Forestry in Romania is an important sector of the economy and is of global significance. Half of all forestry production in Romania is the result of illegal logging.

==Overview==
Half of the commercial forests in Romania are controlled by the state owned Romsilva. Romania is home to the last extensive unlogged old growth forests in Europe, however, these virgin woods are increasingly threatened by both legal and illegal logging.

==History==
During the communist era private forest holdings were nationalized. In 1989 after the fall of communism private landowners who had lost their land to nationalization were allowed to apply for the restitution of their property.

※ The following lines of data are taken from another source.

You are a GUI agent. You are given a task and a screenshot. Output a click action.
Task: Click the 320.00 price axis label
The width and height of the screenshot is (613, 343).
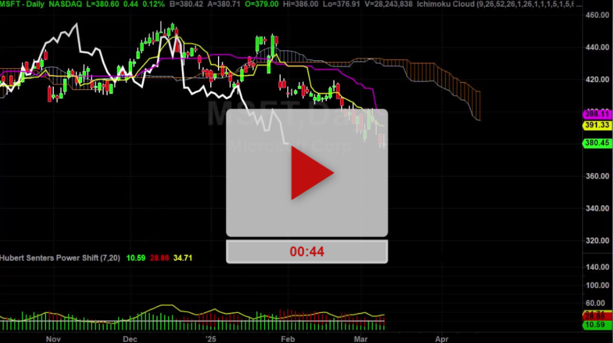pyautogui.click(x=597, y=241)
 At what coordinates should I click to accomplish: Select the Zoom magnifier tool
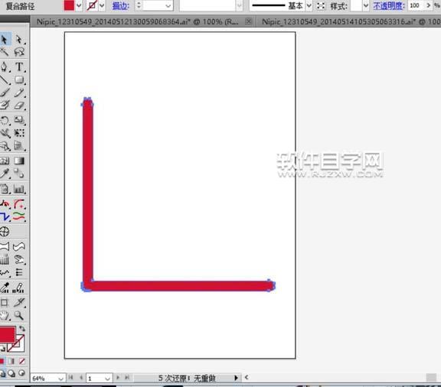click(19, 315)
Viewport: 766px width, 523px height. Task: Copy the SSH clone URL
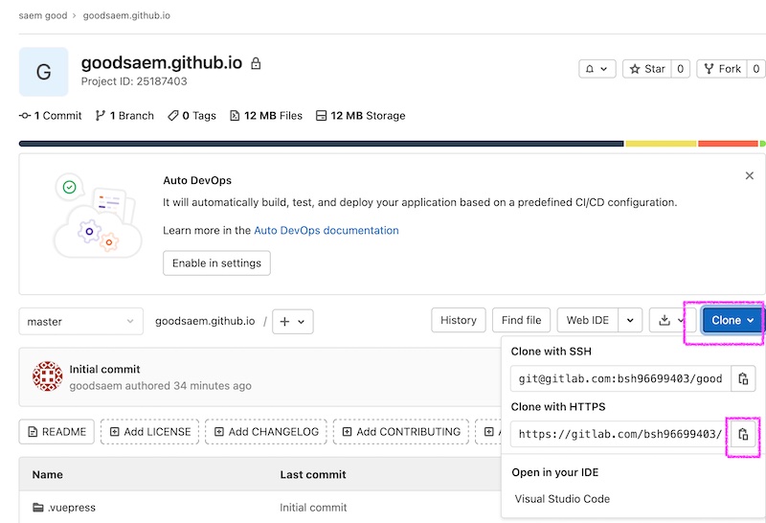(x=743, y=378)
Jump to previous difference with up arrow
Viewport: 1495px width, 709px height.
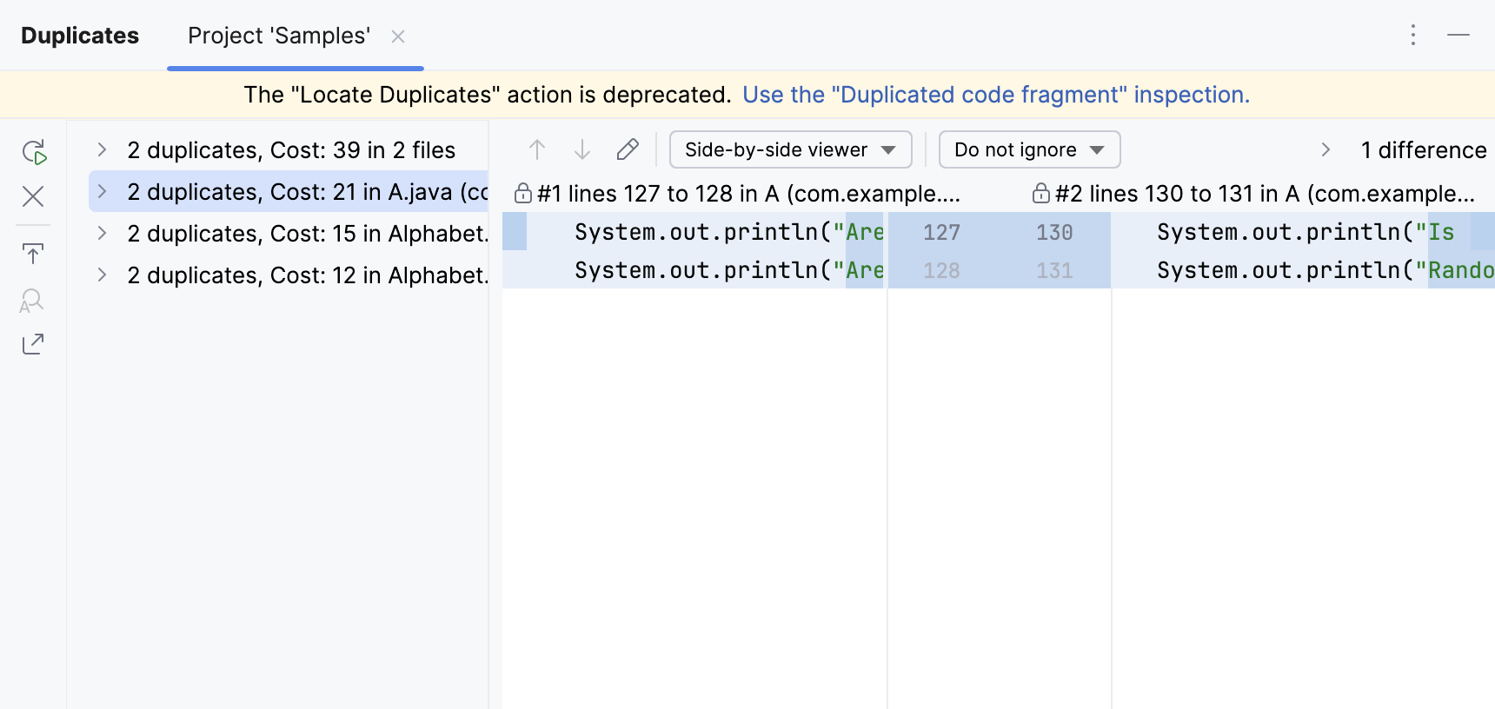[x=537, y=149]
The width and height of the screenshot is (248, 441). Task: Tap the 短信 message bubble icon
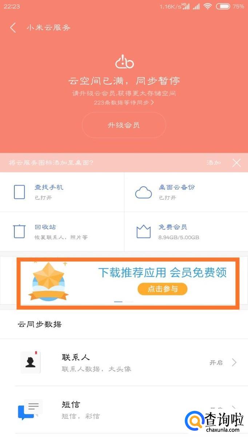coord(31,410)
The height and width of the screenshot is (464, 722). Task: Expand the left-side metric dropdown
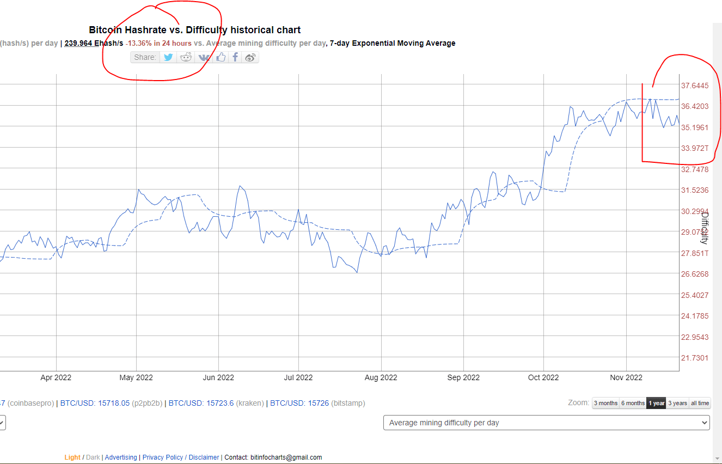coord(2,423)
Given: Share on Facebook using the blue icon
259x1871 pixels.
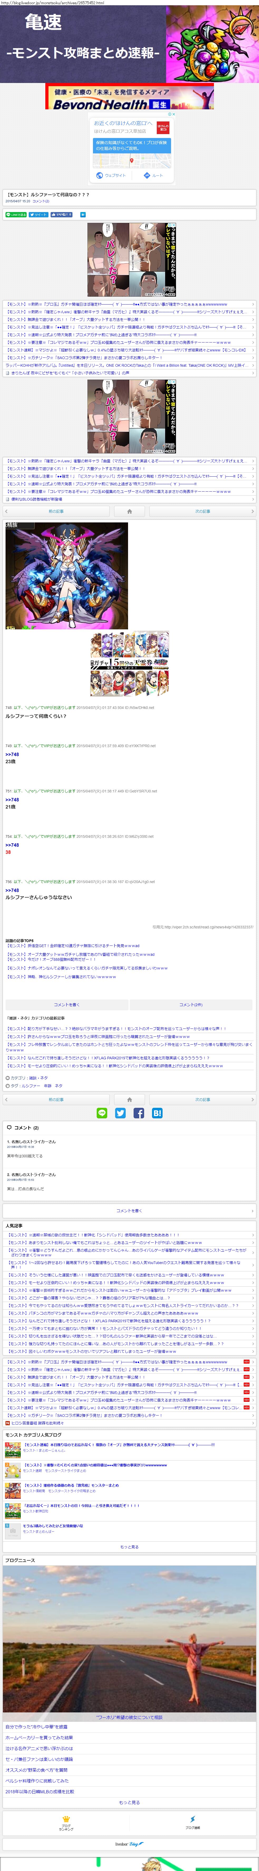Looking at the screenshot, I should [139, 1113].
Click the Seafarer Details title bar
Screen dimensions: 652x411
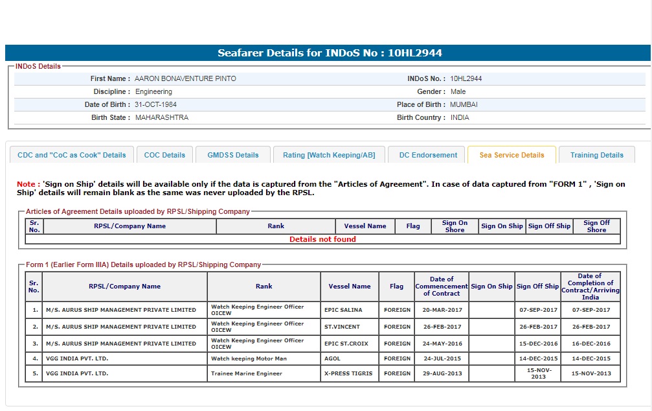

Unfortunately this process was incredibly corrupt and a lot of public lands got misallocated with land being given not to those who had lost it during nationalization but those with political and economic connections.

From 2004 to 2015 Harvard University acquired 33,600 ha of Romanian forest land. In 2015 they abruptly sold their entire holding to a subsidiary of Ikea. These holdings have since faced significant legal challenge as many were acquired corruptly during the restitution process.

==Timber mafia==

The forest industry in Romania is dominated by a “timber mafia” or a “forest mafia.” Half of all Romanian timber is illegally harvested. Those who cross the timber mafia or attempt to enforce Romania's forest laws are targeted for retribution.

Illegal logging is believed to have cost Romania more than $5.7 billion since the transition away from Communism.

In 2019 two forest rangers were killed in the line of duty, one was killed with his own gun and one was killed with an axe. Both were found near illegal logging encampments they had been investigating.

The European Union has repeatedly pressured the Romanian government to solve the illegal logging problem however there is little that local politicians are willing to do.